During December 1938 and March and June 1939 Dan made business loans in certain amounts to Kirby Co. At about the same time Lucia, acting through Dan as her agent, made loans of her individual funds to Kirby Co. under agreements similar to those Dan entered into on his own behalf. Those loans were not repaid in full up to and including 1943.

During 1943 Dan had some misgivings as to the financial stability of Kirby Co. and pressed for settlement of amounts due him and Lucia. On account of those unrepaid loans and in the*221 principal amount of the then acknowledged indebtedness of Kirby Co. to Dan and Lucia, respectively, two interest bearing demand notes were executed jointly by Kirby Co. and Josiah Kirby and were delivered to Dan and Lucia.
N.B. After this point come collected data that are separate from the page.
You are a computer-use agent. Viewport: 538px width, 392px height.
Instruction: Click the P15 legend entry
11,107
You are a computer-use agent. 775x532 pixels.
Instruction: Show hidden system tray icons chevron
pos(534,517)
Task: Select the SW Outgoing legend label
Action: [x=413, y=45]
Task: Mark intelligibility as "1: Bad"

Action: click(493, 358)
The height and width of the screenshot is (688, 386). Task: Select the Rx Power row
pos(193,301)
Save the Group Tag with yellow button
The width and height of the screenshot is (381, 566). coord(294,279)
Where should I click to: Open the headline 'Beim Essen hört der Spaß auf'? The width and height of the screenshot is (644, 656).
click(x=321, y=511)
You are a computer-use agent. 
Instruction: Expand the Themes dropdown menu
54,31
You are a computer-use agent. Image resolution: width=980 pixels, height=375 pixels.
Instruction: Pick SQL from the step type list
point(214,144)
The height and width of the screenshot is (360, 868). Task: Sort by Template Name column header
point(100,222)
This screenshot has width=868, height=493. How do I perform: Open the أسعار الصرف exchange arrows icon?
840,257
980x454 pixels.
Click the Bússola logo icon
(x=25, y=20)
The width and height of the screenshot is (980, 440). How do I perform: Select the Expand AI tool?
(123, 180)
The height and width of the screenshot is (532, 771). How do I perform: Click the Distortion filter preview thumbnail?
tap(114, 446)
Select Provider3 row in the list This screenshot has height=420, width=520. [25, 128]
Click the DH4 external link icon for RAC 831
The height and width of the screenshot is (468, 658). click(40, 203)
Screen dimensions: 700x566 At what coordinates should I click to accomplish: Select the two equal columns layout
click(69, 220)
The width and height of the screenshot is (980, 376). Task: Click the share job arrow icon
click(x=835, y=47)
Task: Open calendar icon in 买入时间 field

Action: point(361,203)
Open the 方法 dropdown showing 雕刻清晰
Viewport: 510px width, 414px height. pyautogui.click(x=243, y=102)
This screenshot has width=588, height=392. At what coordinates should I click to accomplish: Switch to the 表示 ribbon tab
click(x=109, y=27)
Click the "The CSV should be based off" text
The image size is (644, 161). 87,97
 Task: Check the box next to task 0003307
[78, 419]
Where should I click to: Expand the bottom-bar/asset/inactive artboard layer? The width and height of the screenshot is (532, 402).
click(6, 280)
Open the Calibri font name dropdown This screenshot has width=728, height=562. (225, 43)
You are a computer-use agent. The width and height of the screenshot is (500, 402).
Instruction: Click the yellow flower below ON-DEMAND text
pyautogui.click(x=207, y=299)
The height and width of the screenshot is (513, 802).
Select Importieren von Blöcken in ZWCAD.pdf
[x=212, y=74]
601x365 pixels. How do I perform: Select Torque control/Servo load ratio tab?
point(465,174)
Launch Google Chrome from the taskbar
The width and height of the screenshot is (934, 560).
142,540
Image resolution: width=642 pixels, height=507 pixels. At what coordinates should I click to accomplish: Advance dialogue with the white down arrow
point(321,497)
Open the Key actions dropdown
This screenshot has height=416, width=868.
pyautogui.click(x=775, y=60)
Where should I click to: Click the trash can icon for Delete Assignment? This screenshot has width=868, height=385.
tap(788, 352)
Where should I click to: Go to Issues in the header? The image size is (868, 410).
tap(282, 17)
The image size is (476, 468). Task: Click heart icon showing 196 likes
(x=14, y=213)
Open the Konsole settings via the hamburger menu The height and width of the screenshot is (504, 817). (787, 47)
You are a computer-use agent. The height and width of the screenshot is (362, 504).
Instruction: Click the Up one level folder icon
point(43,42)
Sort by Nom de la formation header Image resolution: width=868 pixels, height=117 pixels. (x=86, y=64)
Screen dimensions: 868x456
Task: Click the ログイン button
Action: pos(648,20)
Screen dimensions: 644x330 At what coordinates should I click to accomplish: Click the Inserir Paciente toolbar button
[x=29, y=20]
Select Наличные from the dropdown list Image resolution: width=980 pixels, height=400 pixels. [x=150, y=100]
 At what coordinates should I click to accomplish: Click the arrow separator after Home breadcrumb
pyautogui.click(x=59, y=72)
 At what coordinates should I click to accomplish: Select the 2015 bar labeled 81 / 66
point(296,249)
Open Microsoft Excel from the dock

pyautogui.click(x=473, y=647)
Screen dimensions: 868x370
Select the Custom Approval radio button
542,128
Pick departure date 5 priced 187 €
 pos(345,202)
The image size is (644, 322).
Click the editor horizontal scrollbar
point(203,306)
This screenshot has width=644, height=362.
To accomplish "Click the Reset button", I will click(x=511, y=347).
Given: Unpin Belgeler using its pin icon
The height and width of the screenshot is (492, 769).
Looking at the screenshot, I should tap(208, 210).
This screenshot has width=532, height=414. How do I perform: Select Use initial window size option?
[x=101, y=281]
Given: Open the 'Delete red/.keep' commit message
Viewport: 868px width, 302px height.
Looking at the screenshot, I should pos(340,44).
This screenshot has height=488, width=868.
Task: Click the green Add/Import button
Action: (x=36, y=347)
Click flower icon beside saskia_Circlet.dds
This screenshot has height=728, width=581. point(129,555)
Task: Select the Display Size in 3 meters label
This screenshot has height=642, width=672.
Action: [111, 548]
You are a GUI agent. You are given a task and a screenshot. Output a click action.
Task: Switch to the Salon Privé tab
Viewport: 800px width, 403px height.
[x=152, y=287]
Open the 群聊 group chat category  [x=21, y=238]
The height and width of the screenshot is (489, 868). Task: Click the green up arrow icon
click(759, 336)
One note, dated August 17, 1943, was made payable to Dan R. Hanna, Jr. in the principal amount of $14,175.71, and the other note was made payable to Lucia Otis Hanna in the principal amount of $5,958.08.

During 1944 those notes remained unpaid, suits were brought thereon, judgments were obtained simultaneously in Cleveland and New York, and executions issued uncovered only about $4,500 in cash assets. It being impossible to collect the full amount of the judgments the best obtainable compromise settlements thereon were entered into in 1944. In full settlement of his judgment on the $14,175.71 note Dan received, in 1944, $1,500 cash and Kirby Co.'s promissory note in the principal amount of $5,587.85 payable in 18 months. In full settlement of her judgment on the $5,958.08 note Lucia received a cash settlement in the net amount of $2,561.65. The indebtednesses represented by the balance of those judgments became worthless in 1944 and the resulting bad debts were*222 a business bad debt in the amount of $7,087.86 as to Dan, and a nonbusiness bad debt in the amount of $3,396.43 as to Lucia.

During 1945 and 1946 Dan's legal counsel made continuous efforts to collect on the 1944 promissory note for $5,587.85 without success and in 1946 he advised Dan that the debt represented thereby had become worthless.

On the joint return of Dan and Lucia for 1944, they claimed a deduction of $11,615.58 as a bad debt loss on the Kirby Co. notes and respondent disallowed that deduction in full. On his separate return for 1946, Dan claimed a deduction of $5,587.85 as a bad debt loss on the Kirby Co. note and respondent disallowed that deduction in full.

Issue 6

Opinion

Under the facts herein it is clear that petitioner Dan is entitled to a business bad debt deduction in the amount of $7,087.86 for the year 1944, pursuant to section 23(k) (1), Internal Revenue Code. Vincent C. Campbell, 11 T.C. 510">11 T.C. 510. Cf Henry E. Sage, 15 T.C. 299">15 T.C. 299. It is equally clear that as to petitioner Lucia a nonbusiness debt became worthless in the amount of $3,396.43 in 1944 and that under section 23(k)(4), "the loss resulting therefrom shall be considered*223 a loss from the sale or exchange, during the taxable year, of a capital asset held for not more than 6 months". For the year 1944 respondent erred in failing to allow petitioners the deductions as above indicated.

For the taxable year 1946 there is no proof that the $5,587.85 promissory note received by Dan in 1944 actually became worthless in 1946 and therein petitioner has failed to meet his burden of proof. For the year 1946 respondent's determination on the Kirby notes issue, is sustained.

Decision will be entered under Rule 50.